Pagina's

Negenbladige indigo

De negenbladige indigo (Indigofera linnaei) staat ook bekend als de Birdsville indigo. Deze soort is inheems in heel Zuidoost-Azië, maar zijn domein strekt zich uit tot aan Australië, waar het wijdverbreid is in het noordelijke deel van het continent. Hij wordt in Australië begrensd door de Australische indigo (Indigofera australis) die hier beschreven is.
De plant groeit op verschillende grondsoorten, maar komt vaker voor in verstoorde en overbegraasde gebieden. In woestijngebieden en op plaatsen met af en toe regenval is het een bijna liggende plant met een dikke penwortel waardoor hij droogte kan weerstaan en snel kan reageren op regenval. Het heeft talrijke dunne houtachtige stengels die dan een mat vormen met een diameter tot anderhalve meter. In gebieden met meer regenval groeit de plant rechtopstaand, soms tot een hoogte van 30 tot 45 centimeter. De bladeren zijn varenachtig. De bloemen zijn klein en staan in dichte trossen in de bladvorken. Naarmate de bladeren uitdrogen verkleuren de bloemen van rood naar blauw.

Het eerste deel van de wetenschappelijke naam, Indigofera, is een combinatiewoord uit het Oudgrieks, waar indikós (Ἰνδῐκός) '(kleurstof uit) India' betekende en fera via fero (Φερω) 'dragend'. Het tweede deel, linnaei, eert de bekende Zweedse botanicus Carl Linnaeus (1707-1778), die zijn naam naar het Latijn overzette naar Carolus Linnæus. Het werd nog ingewikkelder toen hij in 1761 als Carl von Linné in de adelstand werd verheven. Toen werd het plotseling Carolus a Linné. Laten we maar zeggen dat hij behoorlijk ijdel was.

Toen het Australische continent werd gekoloniseerd ontstonden er in het dorre en semi-dorre noorden soms problemen met de gezondheid van paarden. Dit ziektebeeld werd voor het eerst in 1886 waargenomen nabij het gehucht Birdsville in Noord-Australië, vandaar dat men het Birdville Disease noemt en de plant soms Birdsville indigo.

Paarden vertonen symptomen als algemene zwakte en nervositeit, depressie, coördinatiestoornissen, rillingen en spiertrekkingen. De eerste tekenen van vergiftiging die worden waargenomen bij paarden in rust zijn verlies van eetlust, depressie en mogelijk ook een slechte adem. Bij langdurige vergiftigingsgevallen zal er sprake zijn van gewichtsverlies en het slepen van de tenen (wat resulteert in een karakteristieke slijtage van de voorkant van de hoef). Zenuwen van de wervelkolom worden vernietigd, waardoor de toxische effecten vaak permanent zijn. Zelfs honden, die voer eten waarin besmet paardenvlees is verwerkt, kunnen soortgelijke symptomen vertonen.

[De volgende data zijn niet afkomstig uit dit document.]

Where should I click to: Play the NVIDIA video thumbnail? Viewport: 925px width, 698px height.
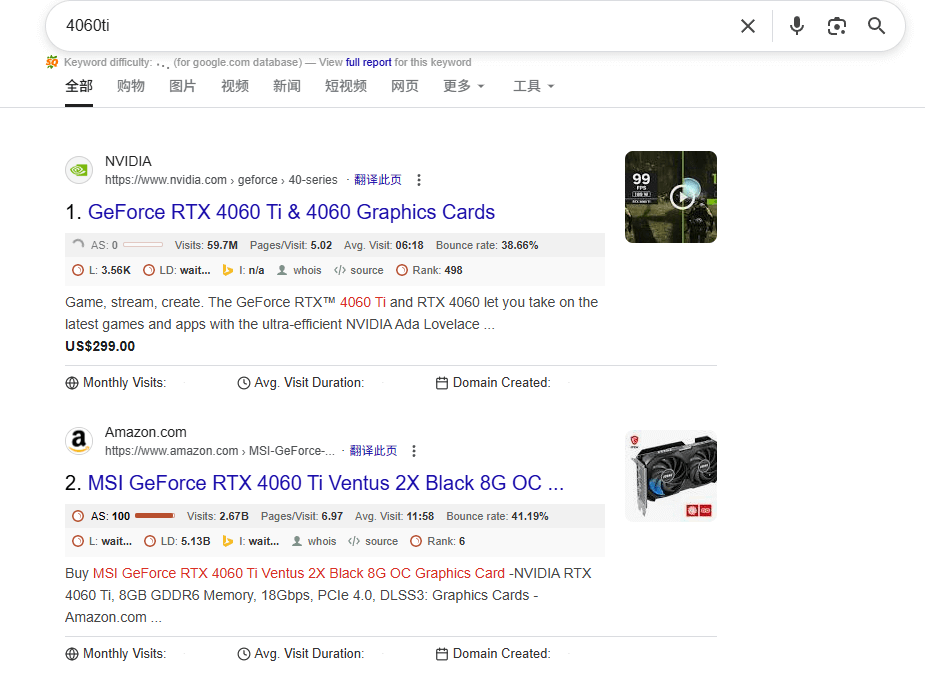(682, 196)
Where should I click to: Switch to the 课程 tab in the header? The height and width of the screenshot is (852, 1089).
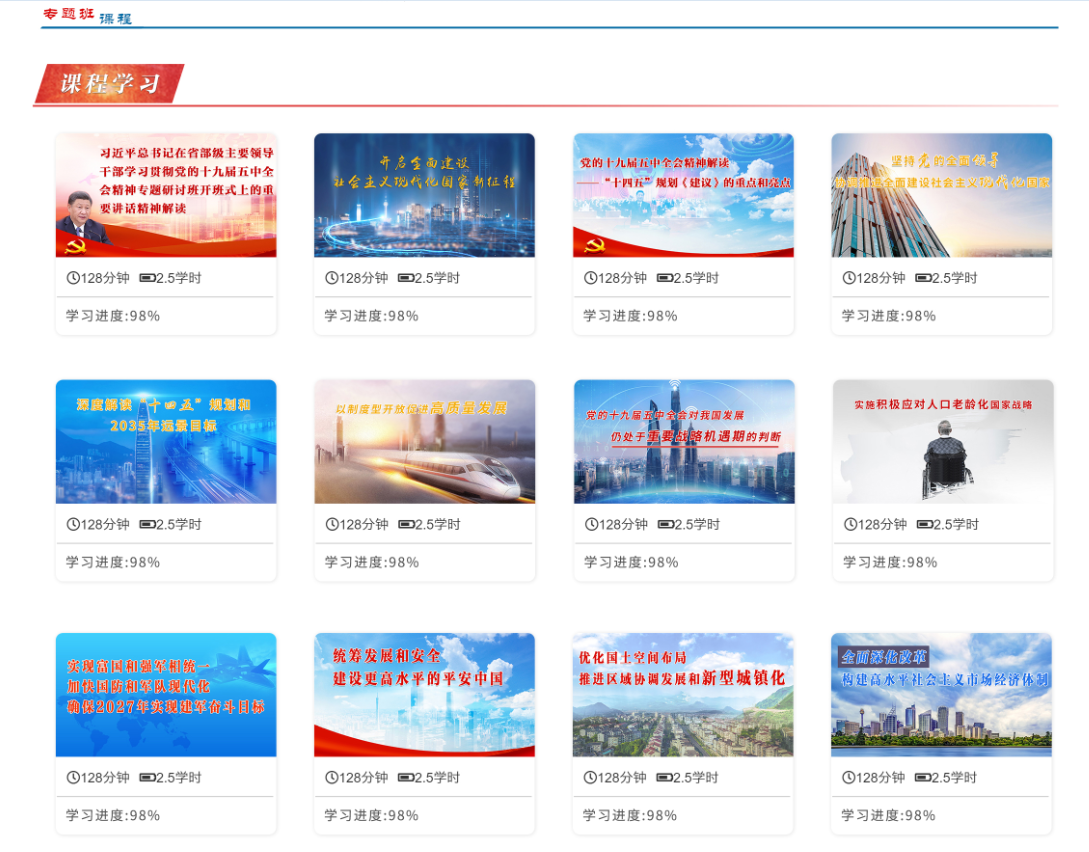[115, 19]
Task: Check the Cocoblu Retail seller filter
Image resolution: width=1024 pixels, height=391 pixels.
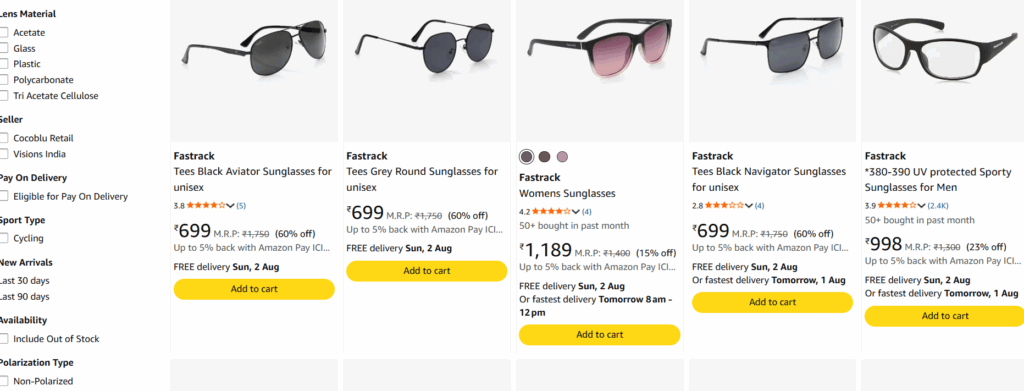Action: (x=4, y=138)
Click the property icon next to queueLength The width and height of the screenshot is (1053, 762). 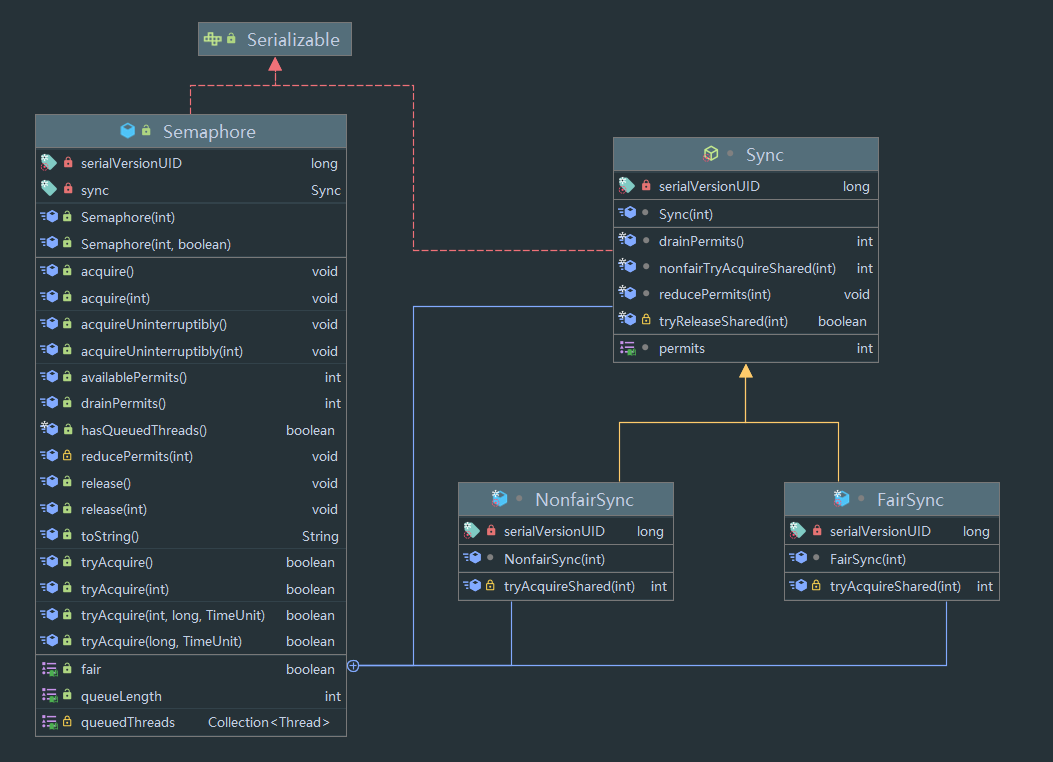[x=48, y=696]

Uiteindelijk begreep men dat de meldingen van vergiftigingen van paarden het gevolg was van de negenbladige indigo. Uit onderzoek blijkt dat deze indigosoort een tweetal vergiften bevat: de levertoxine indospicine en het neurologische toxine 3-nitropropionzuur (3-NPA). Paarden blijken minder gevoelig te zijn dan runderen voor de hepatotoxische effecten van indospiceen. Het neurotoxische effect op paarden treedt doorgaans vlak na de regen op, omdat de negenbladige indigo sneller op vocht reageert dan andere soorten.

De vraag is natuurlijk of de negenbladige indigo ook in ons land voorkomt. Het antwoord luidt gelukkig negatief, maar er groeien en bloeien hier wel enkele familieleden, waaronder heel af en toe de struikindigo (Indigofera heterantha). Deze is niet giftig voor paarden.